- Study text -
╭──

An interesting result from this decomposition into spectral and temporal modulations is that the "meaning" of speech sample "lives in a different part of modulation space" from voice pitch or speaker identity.
Consider this example where all temporal modulations are preserved, but all only spectral modulations below 0.5 cycles / kHz are preserved. This preserves speech formants, so the speech remains comprehensible, but pitch information is mostly lost and we can no longer tell whether it is a male or female speaker:
And compare this against a sample where all temporal modulations faster than 3 Hz are filtered out. Now we are missing the time structure important for carrying meaning in speech, but we can still easily identify the voice pitch and gender of the speaker:
This video from the archives of the University of Wisconsin at Madison Physiology department shows an interview with a patient with Broca's aphasia. The patient has great difficulty articulating sentences, and produces only isolated words and utterances. However, note that his utterances are "on topic", suggesting that he has little difficulty understanding the speech of his interviewer. This difficulty in articulation rather than comprehension has led to Broca's aphasia being described as a "motor aphasia".
Broca's aphasia is usually associated with lesions to Broca's area, an area of the prefrontal cortex which the French neurologist Paul Broca had found to be damaged in his very severely aphasic patient Mr Leborgne, nicknamed "Tan tan" because he was unable to utter anything other than "tan, tan, tan..." This image shows Mr Leborgne's brain, which is now preserved in a museum in Paris.
Although Broca's area is thought of as a motor aphasia, brain imaging studies suggest that this area is often also activated when we are listening to speech.

╰──

- Dataset -
╭──

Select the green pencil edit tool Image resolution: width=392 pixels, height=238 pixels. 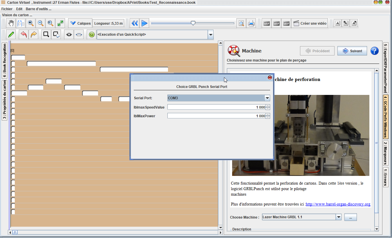click(x=11, y=35)
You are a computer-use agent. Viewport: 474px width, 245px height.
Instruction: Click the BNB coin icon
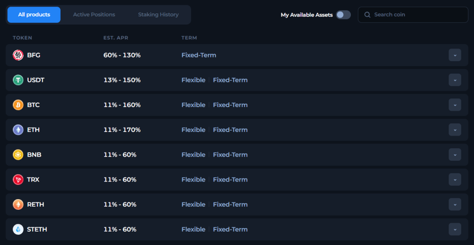click(18, 155)
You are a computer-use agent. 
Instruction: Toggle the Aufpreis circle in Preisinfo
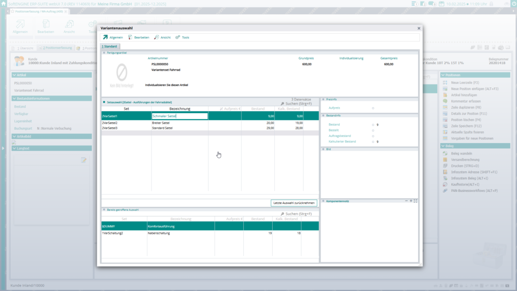click(373, 108)
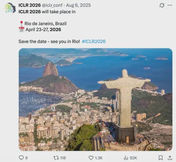The width and height of the screenshot is (176, 162).
Task: Click the reply speech bubble icon
Action: pos(21,158)
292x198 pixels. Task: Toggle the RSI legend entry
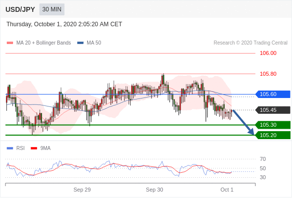click(16, 148)
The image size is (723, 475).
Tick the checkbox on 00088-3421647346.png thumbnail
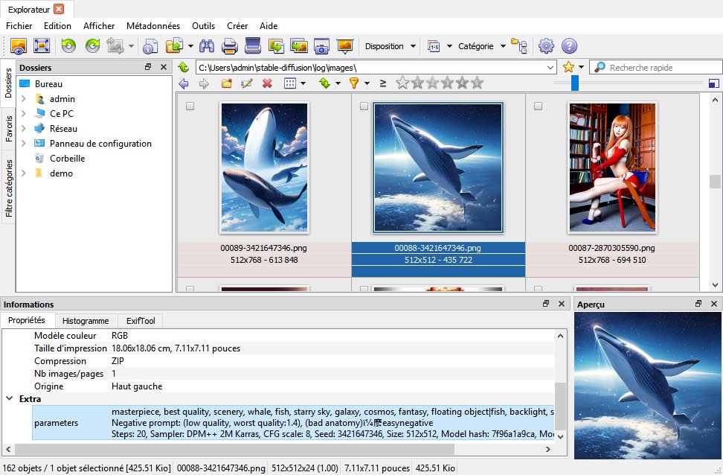[364, 107]
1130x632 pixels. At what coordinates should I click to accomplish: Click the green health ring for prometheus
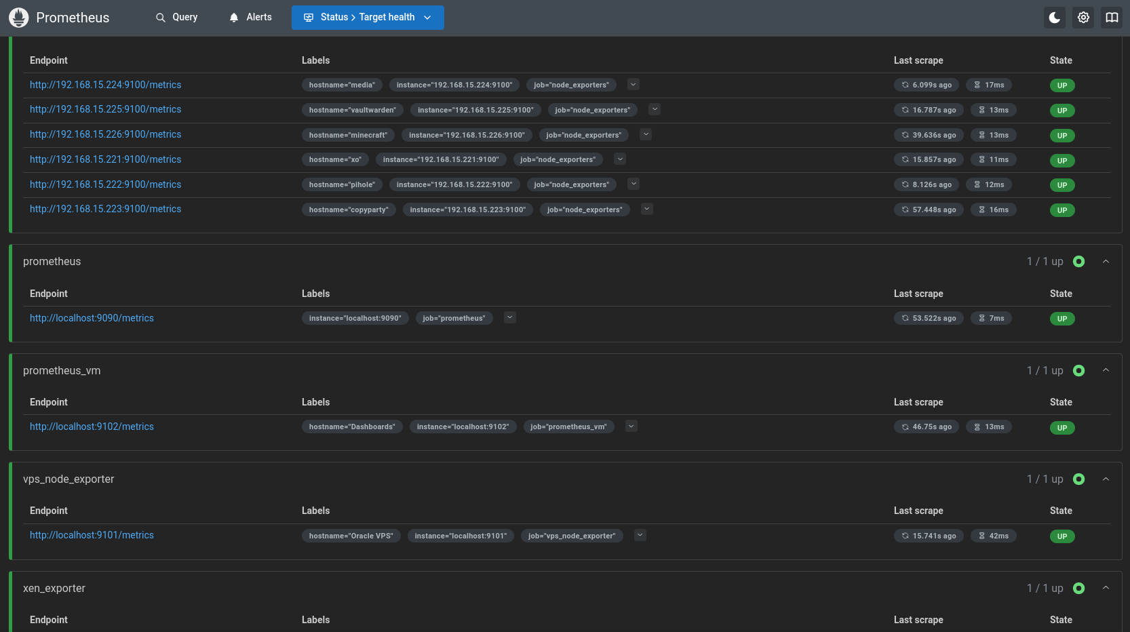(x=1078, y=262)
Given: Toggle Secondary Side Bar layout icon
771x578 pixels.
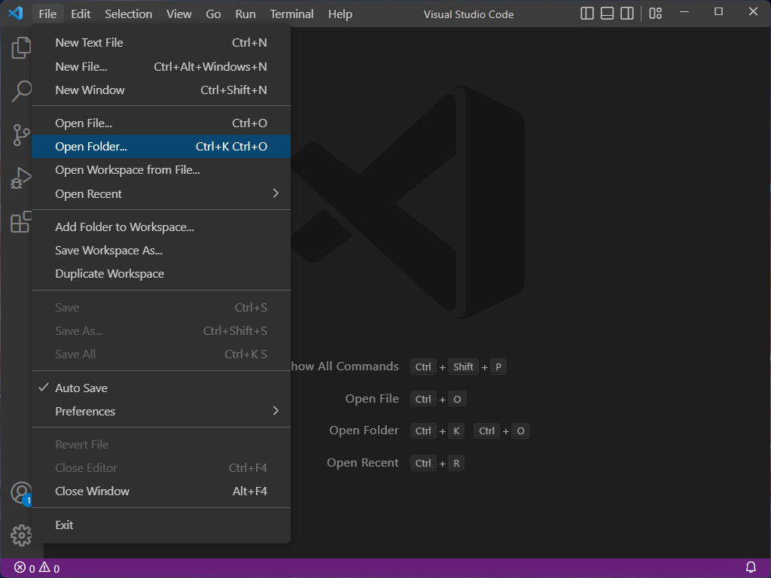Looking at the screenshot, I should coord(627,14).
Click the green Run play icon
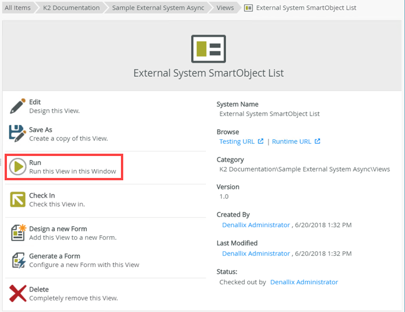Image resolution: width=405 pixels, height=312 pixels. pos(18,167)
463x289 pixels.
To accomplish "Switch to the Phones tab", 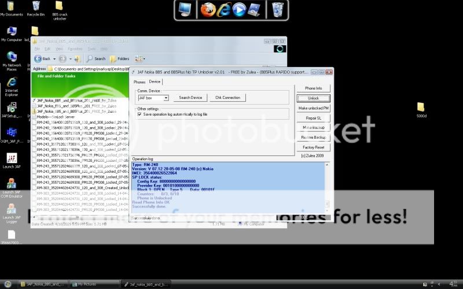I will pyautogui.click(x=139, y=82).
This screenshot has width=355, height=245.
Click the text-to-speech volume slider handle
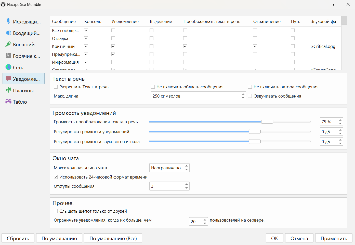[267, 122]
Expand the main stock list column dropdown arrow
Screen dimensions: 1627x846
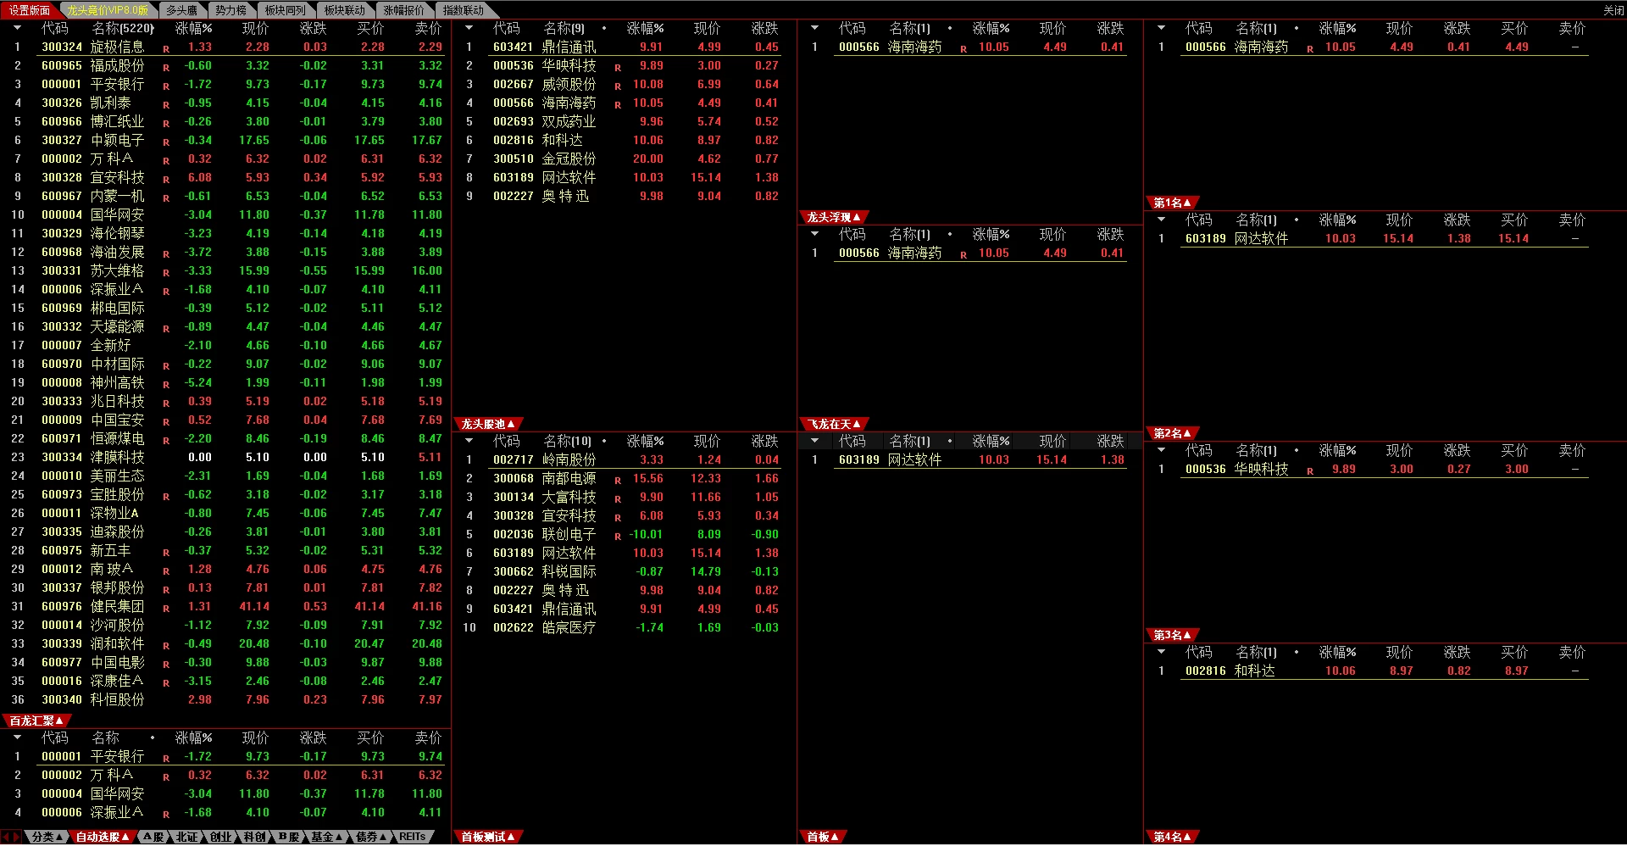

╰──

- What to work on -
(1) Copy out, word for word, the part of the passage on speech modulation and aphasia that starts with "Broca's aphasia is" and goes on through "museum in Paris.".
(2) Resume the passage on speech modulation and aphasia after its final sentence, and keep writing it.

- Answers by item number -
(1)
Broca's aphasia is usually associated with lesions to Broca's area, an area of the prefrontal cortex which the French neurologist Paul Broca had found to be damaged in his very severely aphasic patient Mr Leborgne, nicknamed "Tan tan" because he was unable to utter anything other than "tan, tan, tan..." This image shows Mr Leborgne's brain, which is now preserved in a museum in Paris.

(2)
Here another, more recent video showing the teenage aphasia patient Sarah Scott. Note how Sarah sometimes uses written words to help herself. Nevertheless, it is not uncommon for Broca's aphasia patients to have difficulties producing written as well as spoken language.
Another video from the archives of the University of Wisconsin at Madison Physiology department shows an interview with a patient with Wernicke's aphasia. Unlike patients with Broca's aphasia, Wernicke's aphasics tend to speak fluently, but their speech often degenerates into seemingly random, very hard to follow "streams of consciousness", which may be peppered with non-words or made up words. Also, the speech of Wernicke's aphasics often fails to provide good answers to questions posed to them, suggesting that they do not really understand the speech of their interviewers. This difficulty in comprehension rather than articulation has led to Wernicke's aphasia being described as a "receptive aphasia".
Wernicke's aphasia is usually associated with lesions to "Wernicke's area", a piece of cortical tissue at the boundary between the parietal and temporal lobes.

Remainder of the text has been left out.